Here’s the relevant code to implement the above:

    private static final class UnresolvedAddress {
        private final int position;
        private final String label;

        public UnresolvedAddress(String label, int position) {
            this.label = label;
            this.position = position;
        }
    }

    private static final int UNRESOLVED_JUMP_ADDRESS = -1;
    private final List<UnresolvedAddress> labelsToResolve = new ArrayList<>();
    private final Map<String, Integer> labelsAddresses = new HashMap<>();

    private int getCurrentAddress() {return program.size();}

    @Override
    public Void visitLabel(SbvmParser.LabelContext ctx) {
        // When a label is found, saves the current address for later
        String labelText = ctx.IDENTIFIER().getText();
        labelsAddresses.put(labelText, getCurrentAddress());
        return null;
    }

    @Override
    public Void visitJmp(SbvmParser.JmpContext ctx) {
        visitUnresolvedJump(ctx.IDENTIFIER(), Instructions.JMP);
        return null;
    }
    // Similar code for all the other jumps

    private void visitUnresolvedJump(TerminalNode identifier, int instruction) {
        // Add the given instruction, save the unresolved label and add a placeholder for the jump address
        program.add(instruction);
        String labelText = identifier.getText();
        labelsToResolve.add(new UnresolvedAddress(labelText, getCurrentAddress()));
        program.add(UNRESOLVED_JUMP_ADDRESS);
    }

    /**
     * Transforms all the unresolved labels into correct addresses.
     */
    private void resolveLabels() {
        for (UnresolvedAddress unresolvedAddress : labelsToResolve) {
            // Map the jump to its real address, by checking the label's address
            @Nullable Integer destination = labelsAddresses.get(unresolvedAddress.label);
            if (destination == null) {
                throw new InvalidProgramException("Unresolved label " + unresolvedAddress.label);
            }

            // Replace the placeholder with the jump address
            assert program.get(unresolvedAddress.position) == UNRESOLVED_JUMP_ADDRESS;
            program.set(unresolvedAddress.position, destination);
        }

        // Clean up
        labelsToResolve.clear();
    }

As we have discussed above, when we encounter a label we save the label’s name and the current address to a Map.

When we find a jump instruction, we add it and a placeholder to the sequence of instructions in the program.
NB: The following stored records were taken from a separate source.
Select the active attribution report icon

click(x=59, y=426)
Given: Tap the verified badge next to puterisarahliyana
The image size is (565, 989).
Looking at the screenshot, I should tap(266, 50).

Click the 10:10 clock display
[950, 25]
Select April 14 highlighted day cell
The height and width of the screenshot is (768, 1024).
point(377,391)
The placeholder is useful because we can simply replace it with the referred label’s address at the end. Adding it during the parsing means that getCurrentAddress is always correct, even if we haven’t yet resolved the labels. We also save an entry containing the placeholder address and the referred label in a List.
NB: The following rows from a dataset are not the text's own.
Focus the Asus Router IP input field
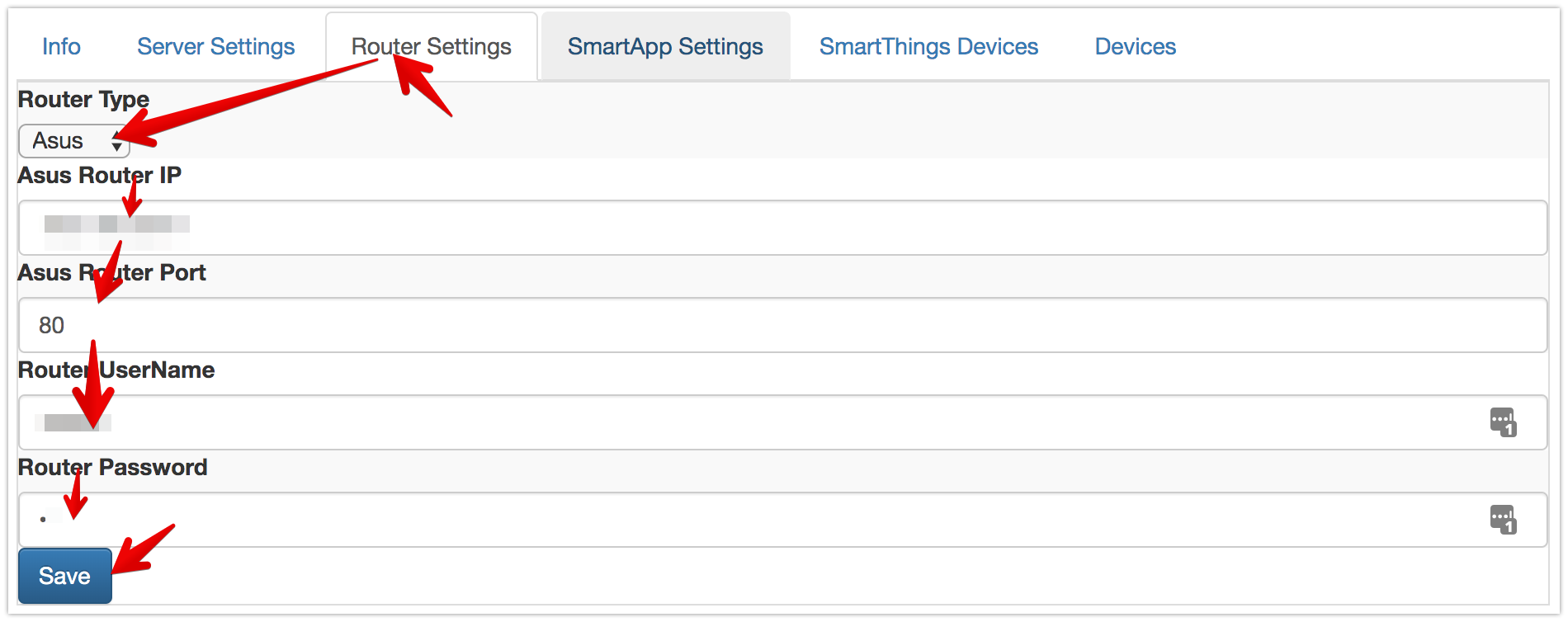This screenshot has height=622, width=1568. [782, 228]
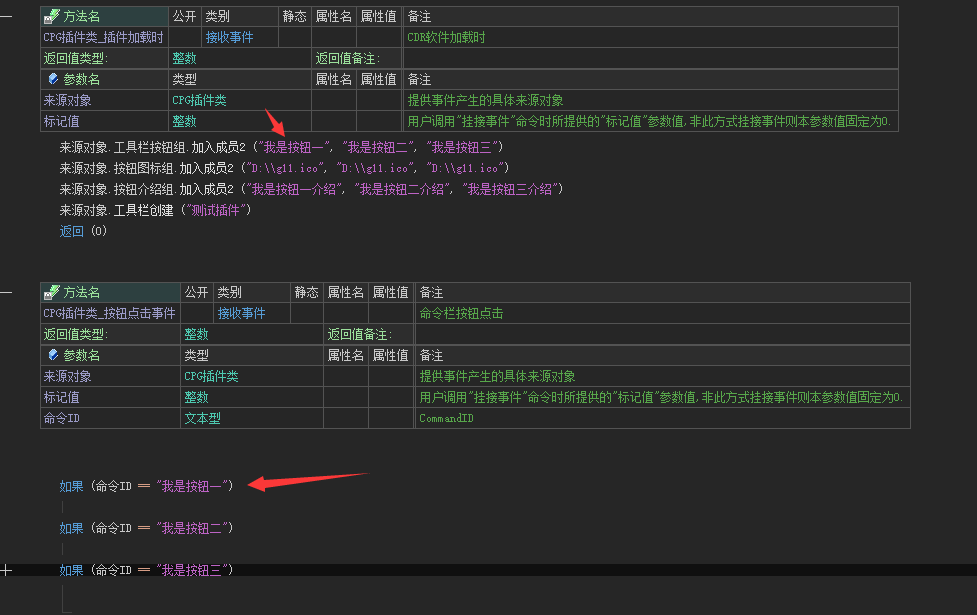Expand the plus marker beside 我是按钮三 line
Image resolution: width=977 pixels, height=615 pixels.
pos(8,570)
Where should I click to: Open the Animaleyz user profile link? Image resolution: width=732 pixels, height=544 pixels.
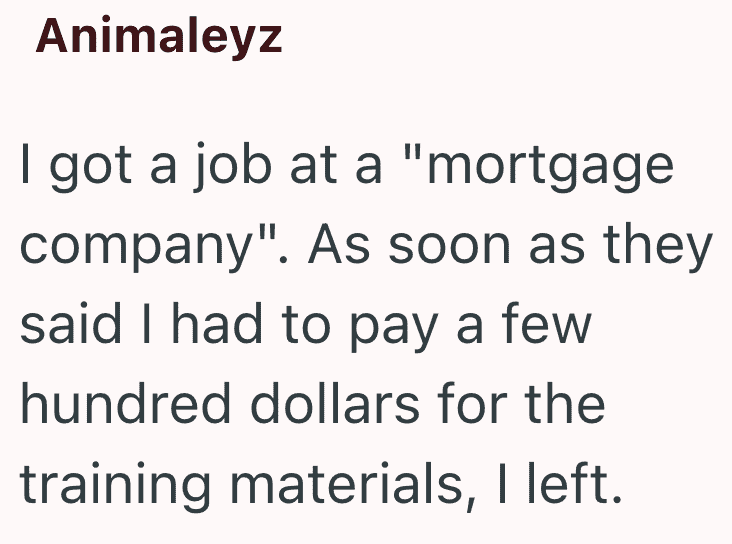point(159,37)
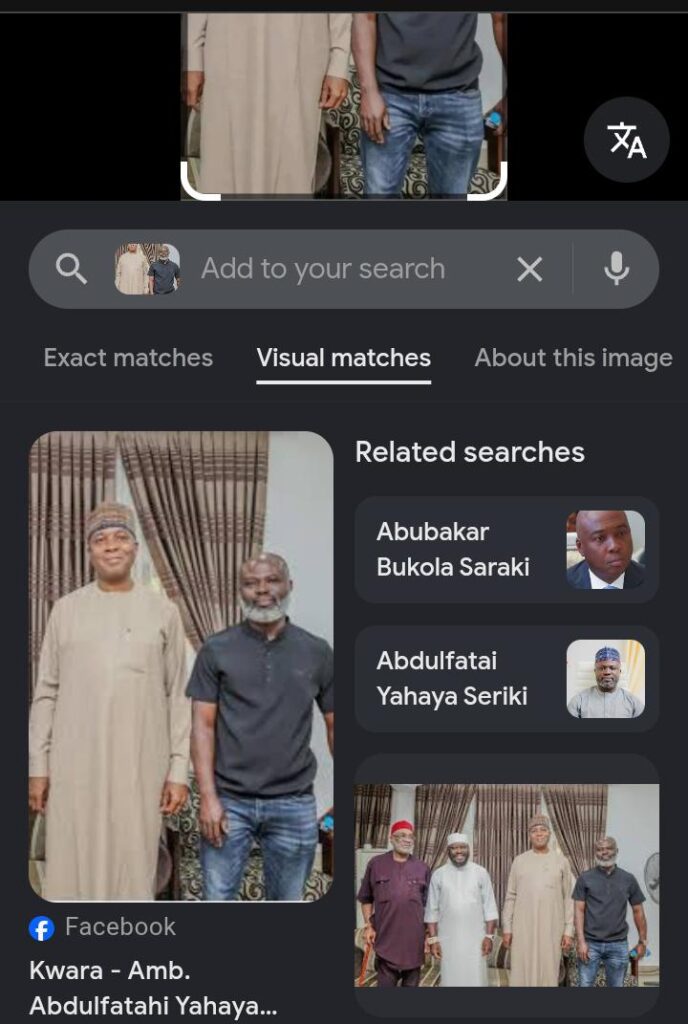Click the Abubakar Bukola Saraki portrait thumbnail
The image size is (688, 1024).
605,550
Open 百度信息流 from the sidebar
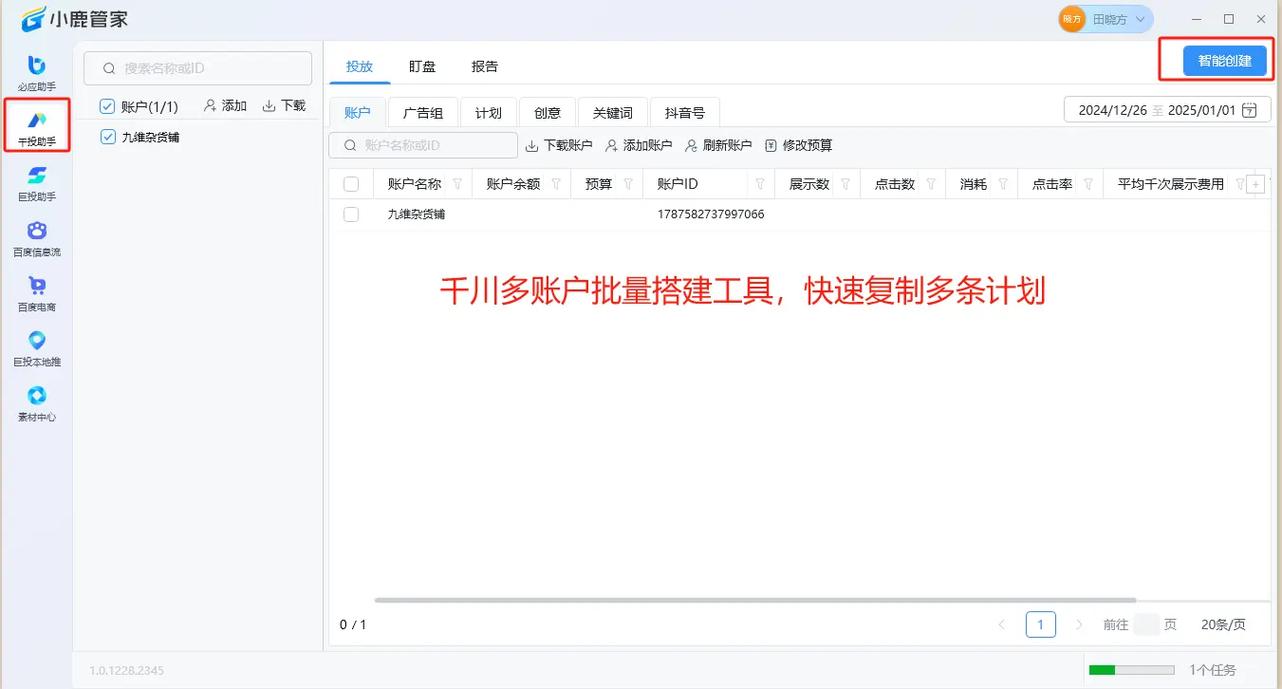This screenshot has height=689, width=1282. (37, 235)
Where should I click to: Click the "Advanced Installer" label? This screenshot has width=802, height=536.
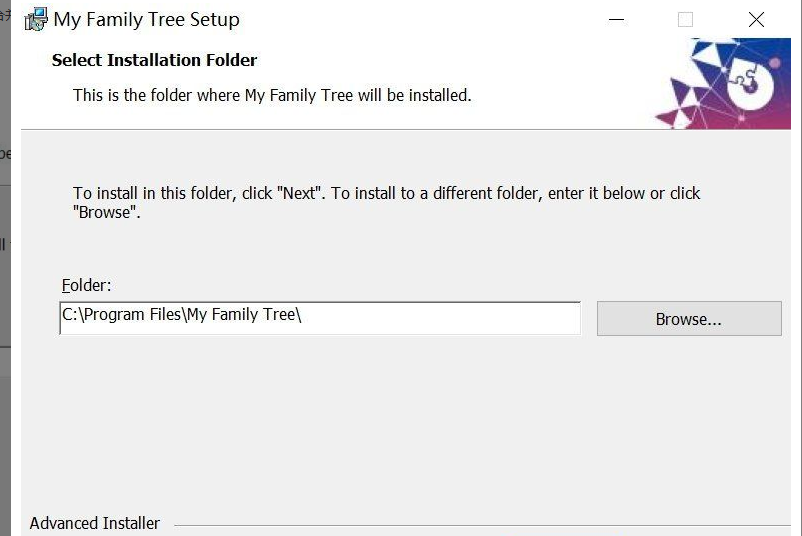tap(95, 523)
Finally, at the end, we can iterate over all the unresolved labels and use Map to translate them to the correct address.

Conclusions

I hope you have enjoyed this mini-series about our stack based virtual machine. The VM we have built is very simple, but it is already enough to write basic arithmetic, loops and functions. Its main limitations are the fact that it lacks arrays (without which, no real data structure can be built) and that it is limited to integers.